- [PROBLEM DETAILS]: Look through the data below and show every line that includes "will".

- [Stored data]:
━━━━━━
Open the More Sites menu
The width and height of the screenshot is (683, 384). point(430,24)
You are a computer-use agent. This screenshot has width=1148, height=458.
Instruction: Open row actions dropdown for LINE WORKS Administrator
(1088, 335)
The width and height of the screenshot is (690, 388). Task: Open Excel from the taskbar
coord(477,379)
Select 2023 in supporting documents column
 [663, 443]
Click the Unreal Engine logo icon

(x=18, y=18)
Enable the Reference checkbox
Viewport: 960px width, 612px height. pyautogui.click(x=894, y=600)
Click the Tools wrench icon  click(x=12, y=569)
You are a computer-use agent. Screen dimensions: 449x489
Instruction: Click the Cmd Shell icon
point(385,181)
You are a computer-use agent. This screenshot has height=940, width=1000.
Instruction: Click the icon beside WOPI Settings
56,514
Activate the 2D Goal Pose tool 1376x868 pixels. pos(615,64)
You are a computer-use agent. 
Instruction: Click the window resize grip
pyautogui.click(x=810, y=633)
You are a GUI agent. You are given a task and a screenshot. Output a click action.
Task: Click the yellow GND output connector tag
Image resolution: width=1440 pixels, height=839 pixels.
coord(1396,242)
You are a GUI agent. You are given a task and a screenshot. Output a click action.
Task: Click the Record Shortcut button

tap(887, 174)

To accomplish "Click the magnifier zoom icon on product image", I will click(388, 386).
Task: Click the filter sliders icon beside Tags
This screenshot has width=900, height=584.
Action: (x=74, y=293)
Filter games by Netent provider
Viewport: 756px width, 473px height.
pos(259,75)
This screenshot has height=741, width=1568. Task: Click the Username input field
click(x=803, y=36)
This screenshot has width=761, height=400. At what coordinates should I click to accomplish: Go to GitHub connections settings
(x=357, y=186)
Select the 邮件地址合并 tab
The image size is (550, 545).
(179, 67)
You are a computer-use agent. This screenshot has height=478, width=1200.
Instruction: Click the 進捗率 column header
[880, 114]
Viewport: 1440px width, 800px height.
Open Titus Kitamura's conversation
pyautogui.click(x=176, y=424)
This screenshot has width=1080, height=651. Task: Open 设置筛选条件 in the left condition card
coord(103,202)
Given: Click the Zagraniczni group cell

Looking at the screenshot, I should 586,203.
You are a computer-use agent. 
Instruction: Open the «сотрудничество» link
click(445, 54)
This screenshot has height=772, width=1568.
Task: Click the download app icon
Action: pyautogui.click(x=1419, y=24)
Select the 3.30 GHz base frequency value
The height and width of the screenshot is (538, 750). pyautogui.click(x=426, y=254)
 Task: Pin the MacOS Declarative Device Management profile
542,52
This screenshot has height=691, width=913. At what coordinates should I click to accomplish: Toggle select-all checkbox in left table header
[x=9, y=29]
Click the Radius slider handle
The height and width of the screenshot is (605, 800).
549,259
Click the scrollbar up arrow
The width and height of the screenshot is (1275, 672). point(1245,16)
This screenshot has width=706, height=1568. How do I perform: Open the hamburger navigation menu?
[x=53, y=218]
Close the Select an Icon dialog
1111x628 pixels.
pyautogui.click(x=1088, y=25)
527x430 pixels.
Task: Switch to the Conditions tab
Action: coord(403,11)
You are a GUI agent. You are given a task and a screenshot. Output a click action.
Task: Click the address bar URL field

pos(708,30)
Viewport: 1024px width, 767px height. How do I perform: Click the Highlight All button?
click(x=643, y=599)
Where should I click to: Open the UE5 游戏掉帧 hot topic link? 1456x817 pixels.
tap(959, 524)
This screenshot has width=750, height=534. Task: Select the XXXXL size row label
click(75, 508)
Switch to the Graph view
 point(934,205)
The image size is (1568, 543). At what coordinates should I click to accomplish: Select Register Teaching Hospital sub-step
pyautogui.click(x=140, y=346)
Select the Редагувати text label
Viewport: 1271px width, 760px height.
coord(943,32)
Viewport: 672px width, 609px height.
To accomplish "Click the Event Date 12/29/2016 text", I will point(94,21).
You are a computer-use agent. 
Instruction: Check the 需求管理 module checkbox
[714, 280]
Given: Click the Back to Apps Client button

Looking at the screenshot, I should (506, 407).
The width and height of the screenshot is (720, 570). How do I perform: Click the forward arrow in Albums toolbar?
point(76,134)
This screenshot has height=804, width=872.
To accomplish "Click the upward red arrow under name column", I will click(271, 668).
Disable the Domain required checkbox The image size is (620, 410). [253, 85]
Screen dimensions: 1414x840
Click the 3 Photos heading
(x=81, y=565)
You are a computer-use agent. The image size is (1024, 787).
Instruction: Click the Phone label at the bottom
━━━━━━
- [EXPECTED ANSWER]:
To accomplish "Click the magnifier zoom icon on product image", I will click(388, 386).
To accomplish "Click the Event Date 12/29/2016 text", I will point(94,21).
To accomplish "Click the upward red arrow under name column", I will click(271, 668).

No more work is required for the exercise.